There's a great old tweet from Matthew Green:

Screenshot of tweet from X user @matthew_d_green, display name "Matthew Green is on BlueSky", text of: "I would liken Tor to putting on Sauron's ring. The wearer is invisible to ordinary beings, like Men, but highly visible to the Nazgûl." Posted 5:21 PM, Oct 23, 2014; 922 likes, 828 retweets, as of this blog post

I'm not a Tor expert, or even a Tor user, so I wouldn't trust my interpretation here to match Green's intent. But the dramatic stakes are preserved if I go with something like, "Tor saves you the risk that normies are snooping on your network activity secrets, but incurs the new risk that your shadowy, sophisticated exit node operator can compromise it instead."

I think about the tweet a lot because I made a similar trade when my first kid was born:

  1. We wanted a way to share baby pictures,
  2. with extended family,
  3. without just posting the pictures for the whole world to see,
  4. so we set up a private group on Facebook.

On Facebook! We wanted to preserve our privacy, so we turned to Facebook. This Facebook.

And it's worked, as far as I can tell. It was very easy to get my extended family set up see baby photos: they all had Facebook accounts. And normie snoops can't pull up photos of my kids, the way you can pull up photos of me.

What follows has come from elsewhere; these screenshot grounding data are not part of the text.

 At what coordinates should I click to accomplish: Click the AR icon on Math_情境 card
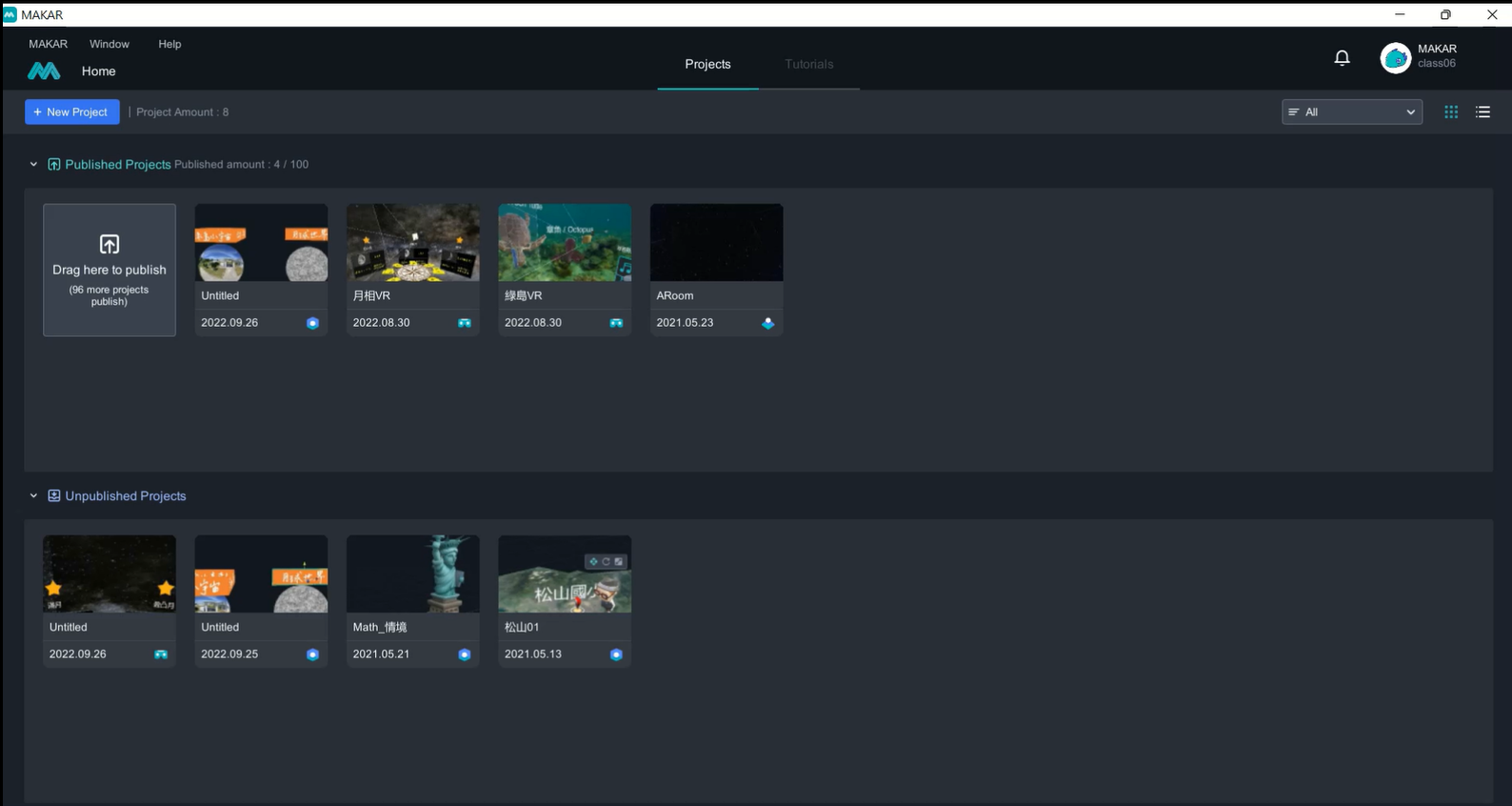tap(465, 655)
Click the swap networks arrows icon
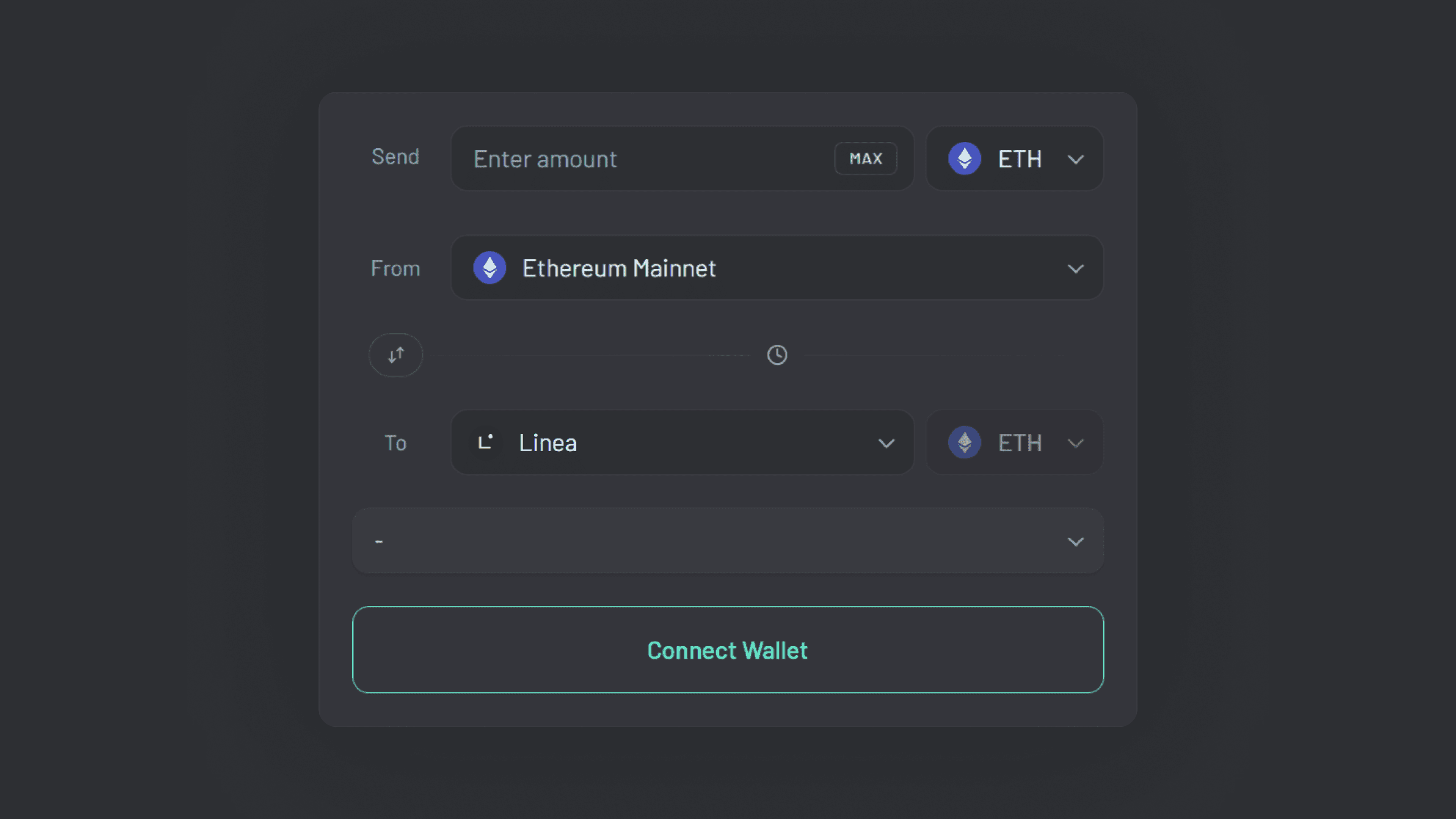1456x819 pixels. tap(395, 355)
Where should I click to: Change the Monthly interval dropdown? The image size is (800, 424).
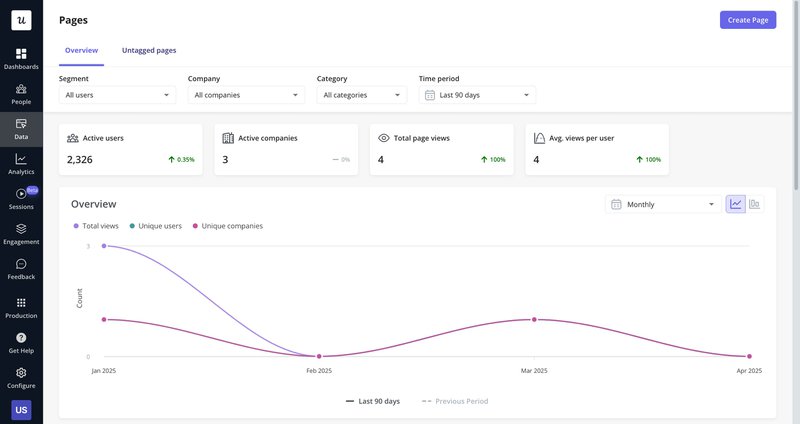[x=662, y=204]
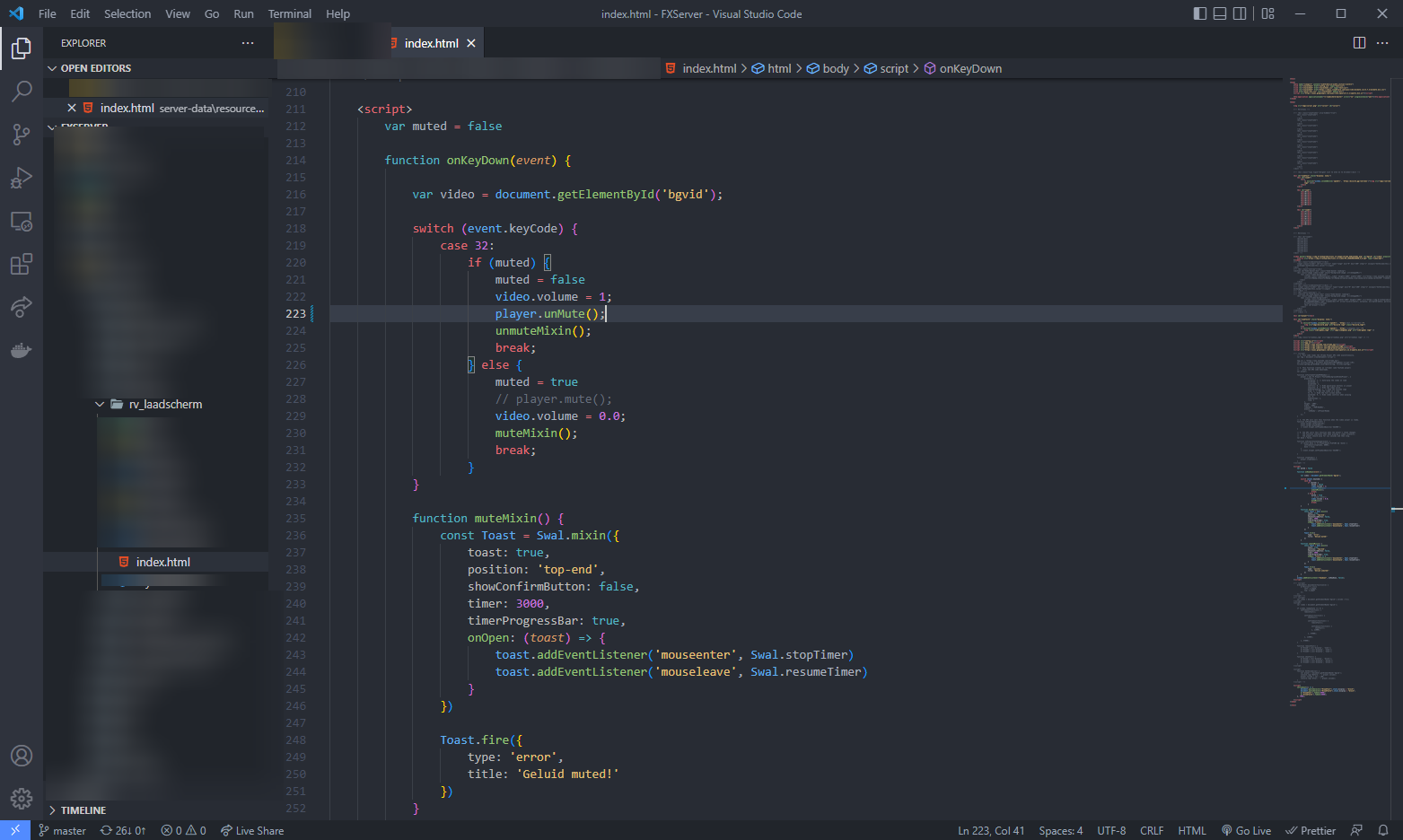Screen dimensions: 1403x840
Task: Click Live Share in the status bar
Action: 252,830
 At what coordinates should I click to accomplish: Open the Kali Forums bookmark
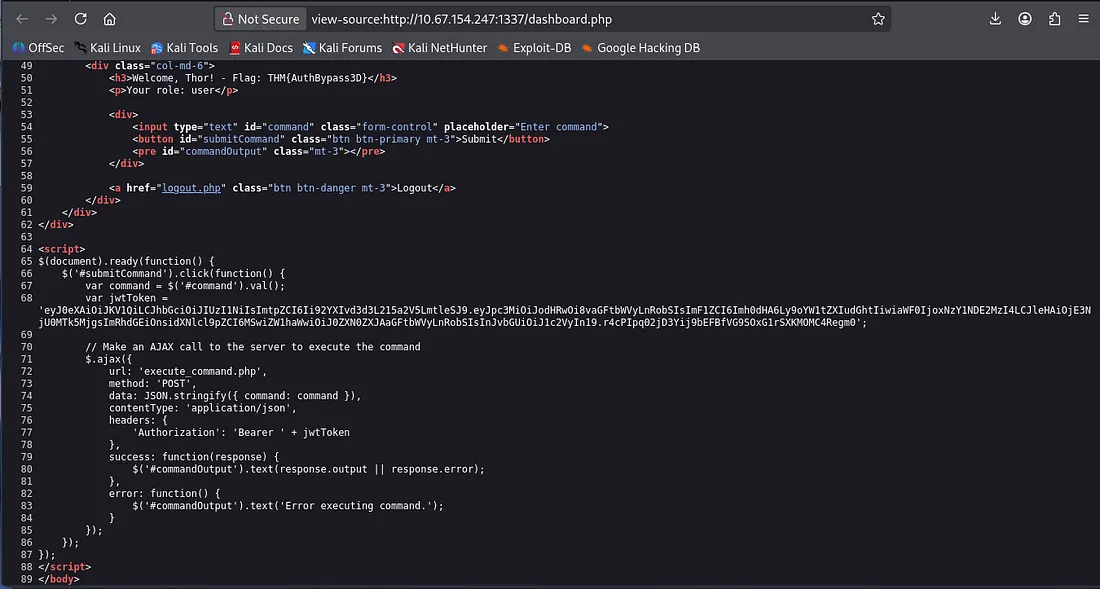(343, 47)
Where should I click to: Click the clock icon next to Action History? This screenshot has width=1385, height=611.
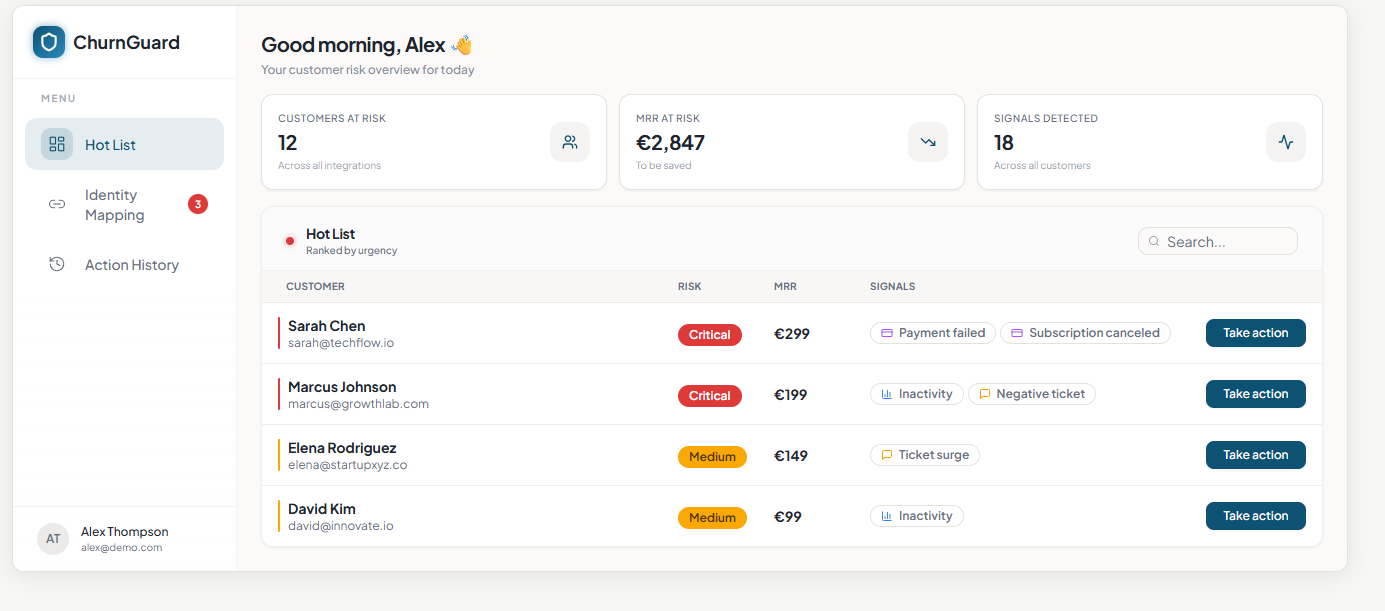(x=57, y=264)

Anything I built myself for this purpose would have been worse on both counts. I wouldn't have been able to get my grandparents, aunts/uncles, etc., all a way to prove their identity to my hand-rolled access control system. And I would be much more likely to have screwed something up in the hobby-level-effort implementation vs. Facebook's professional engineering, rendering it all normie-snoopable.

But the as far as I can tell part, that part two paragraphs ago, is the Nazghûl part. I am not sharing my baby photos with you, the normie reading this blog. But I am sharing them with Facebook.

I doubt they're doing anything too-too diabolical with them. Probably they've pieced together how many kids I have, of what basic ages and genders, to show me the right ads. Less likely, but more much offensive to me: maybe they've set up shadow profiles for the kids themselves, so that they can someday show them the right ads.